⟨

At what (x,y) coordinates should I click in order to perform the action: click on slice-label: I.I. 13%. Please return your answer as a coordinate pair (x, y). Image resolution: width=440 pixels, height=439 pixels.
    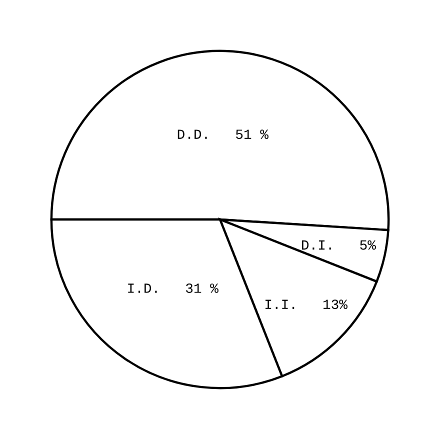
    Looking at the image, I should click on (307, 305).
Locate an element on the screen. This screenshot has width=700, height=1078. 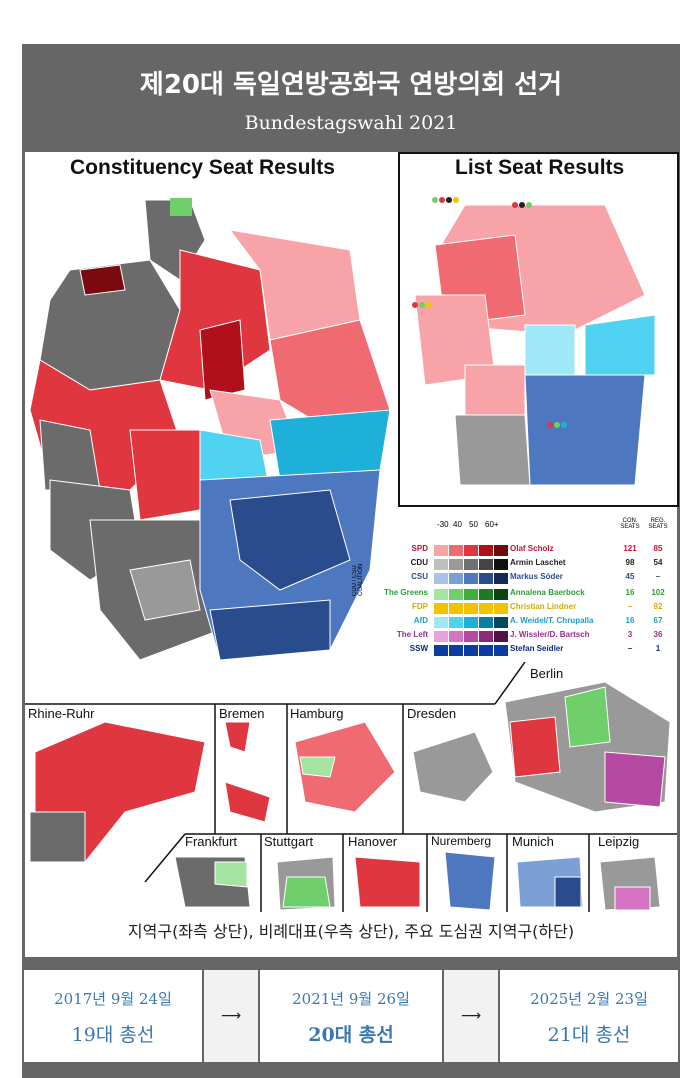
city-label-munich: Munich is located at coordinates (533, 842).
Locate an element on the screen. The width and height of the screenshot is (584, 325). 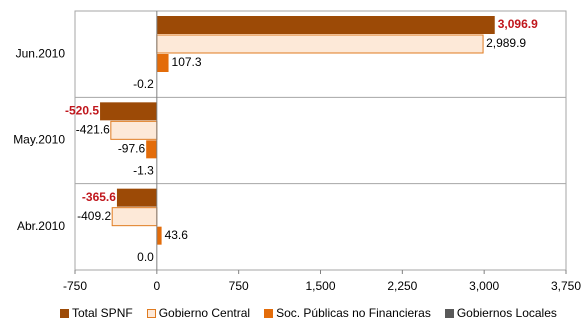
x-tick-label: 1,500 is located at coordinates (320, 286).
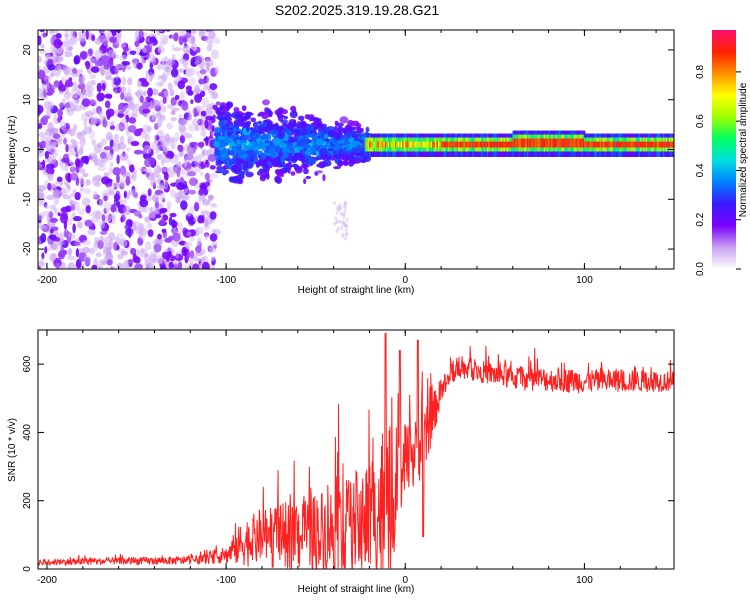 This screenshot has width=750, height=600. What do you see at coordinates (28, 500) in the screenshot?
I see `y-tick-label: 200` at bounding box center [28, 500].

⟩
⟨

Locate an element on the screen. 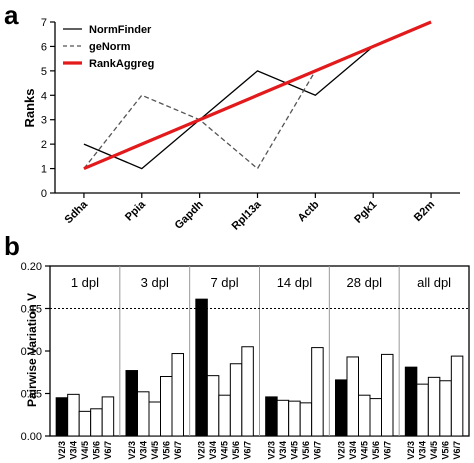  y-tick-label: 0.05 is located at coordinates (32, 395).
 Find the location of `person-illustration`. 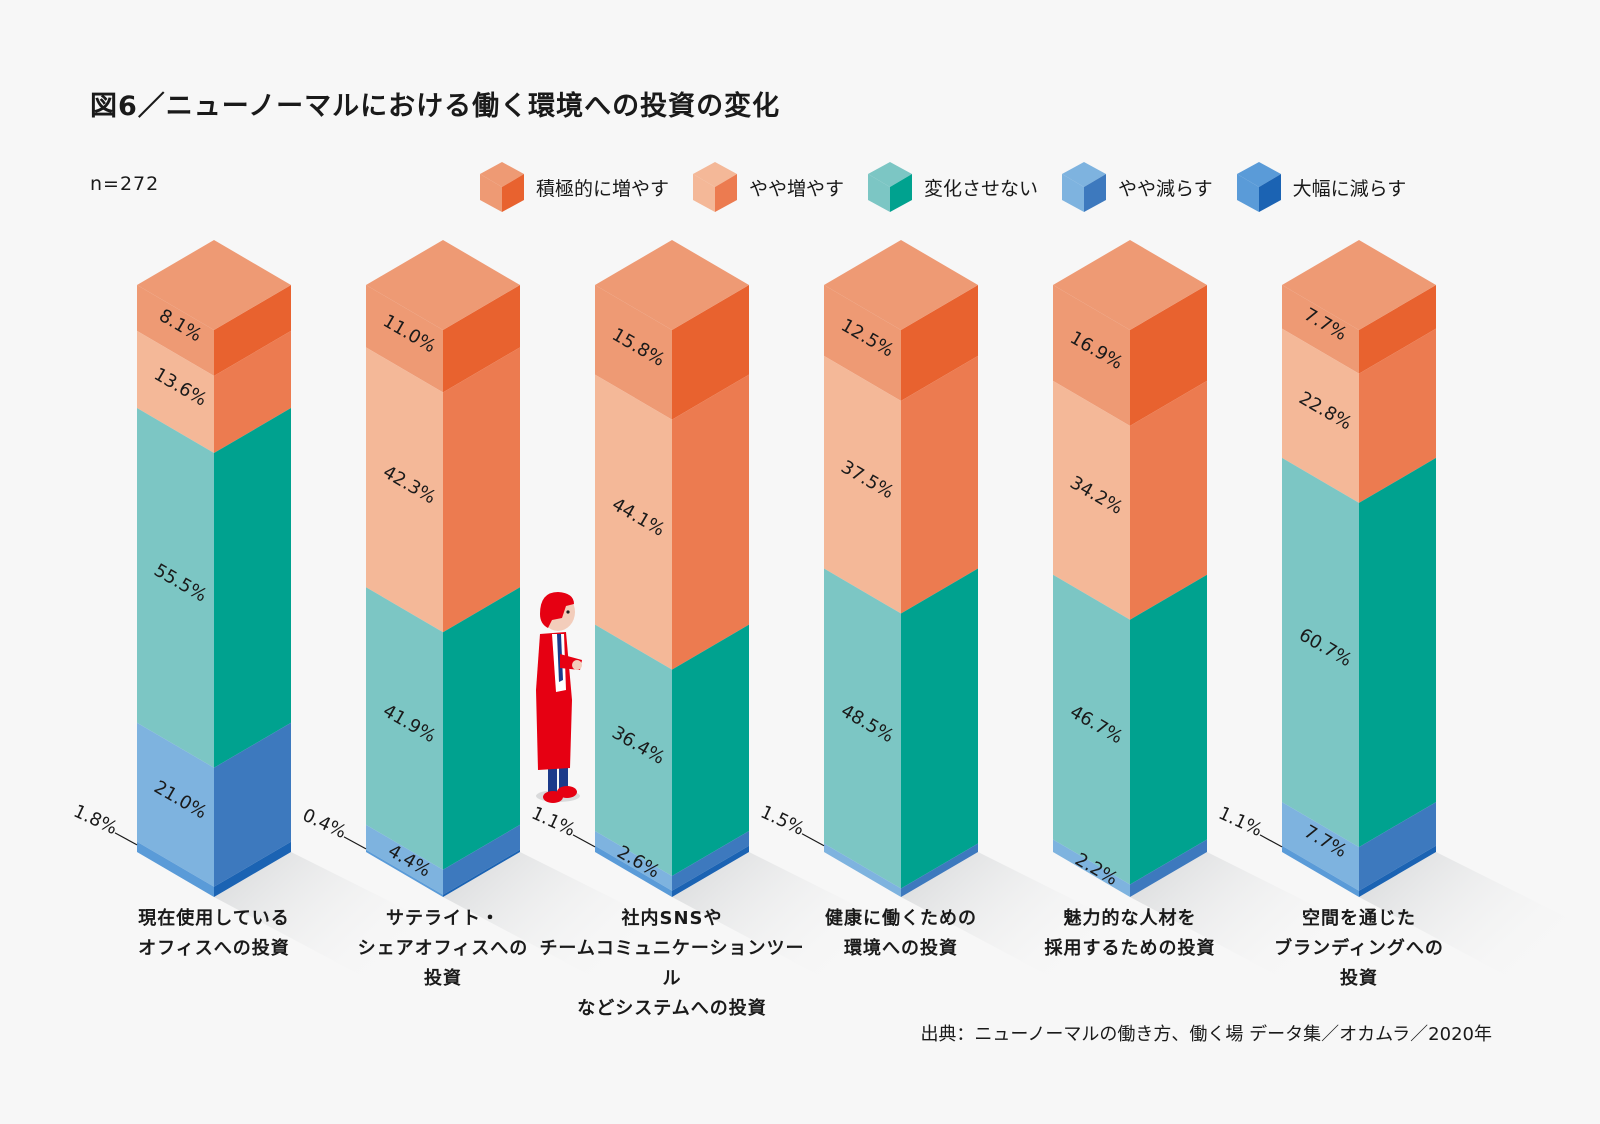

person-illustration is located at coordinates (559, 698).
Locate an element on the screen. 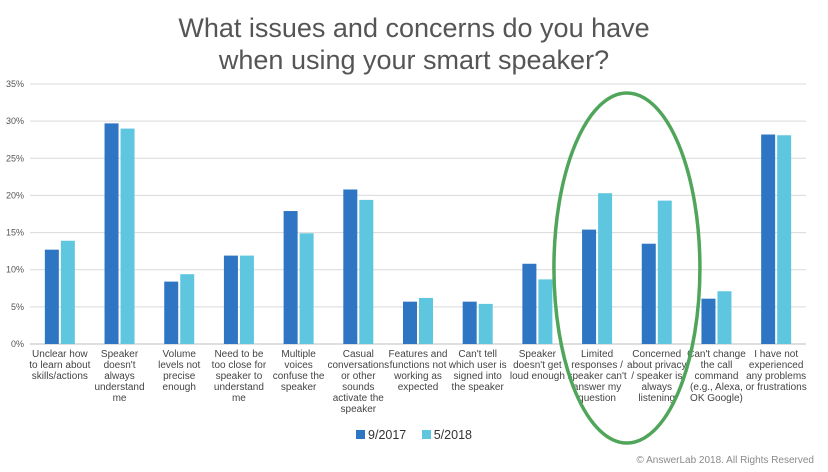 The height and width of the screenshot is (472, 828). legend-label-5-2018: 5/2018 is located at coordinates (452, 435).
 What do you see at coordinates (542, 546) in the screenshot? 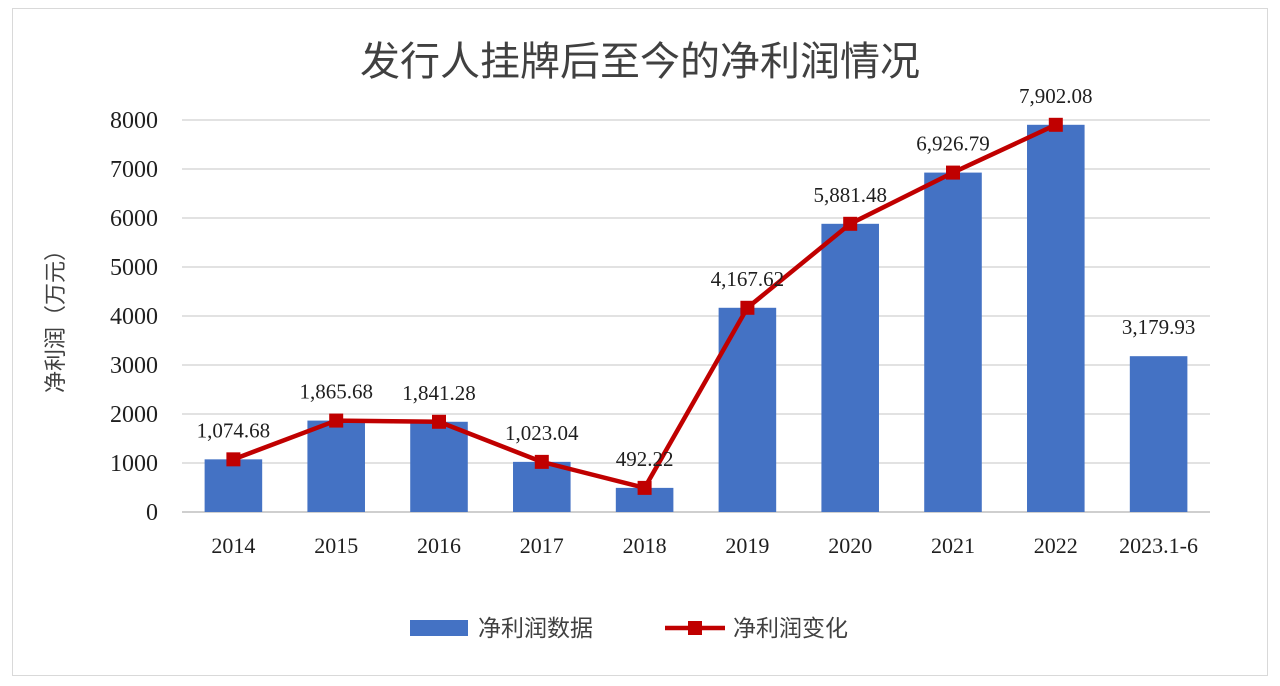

⟩

YOUR INSTRUCTIONS » Copy the listing word for word, from the line with "At what (x,y)" up to and including the line with "city-label-munich: Munich is", and leave the pictures out.

TASK OUTPUT »
At what (x,y) coordinates should I click in order to perform the action: click on slice-label: I.I. 13%. Please return your answer as a coordinate pair (x, y). Image resolution: width=440 pixels, height=439 pixels.
    Looking at the image, I should click on (307, 305).
Locate an element on the screen. This screenshot has width=700, height=1078. 
city-label-munich: Munich is located at coordinates (533, 842).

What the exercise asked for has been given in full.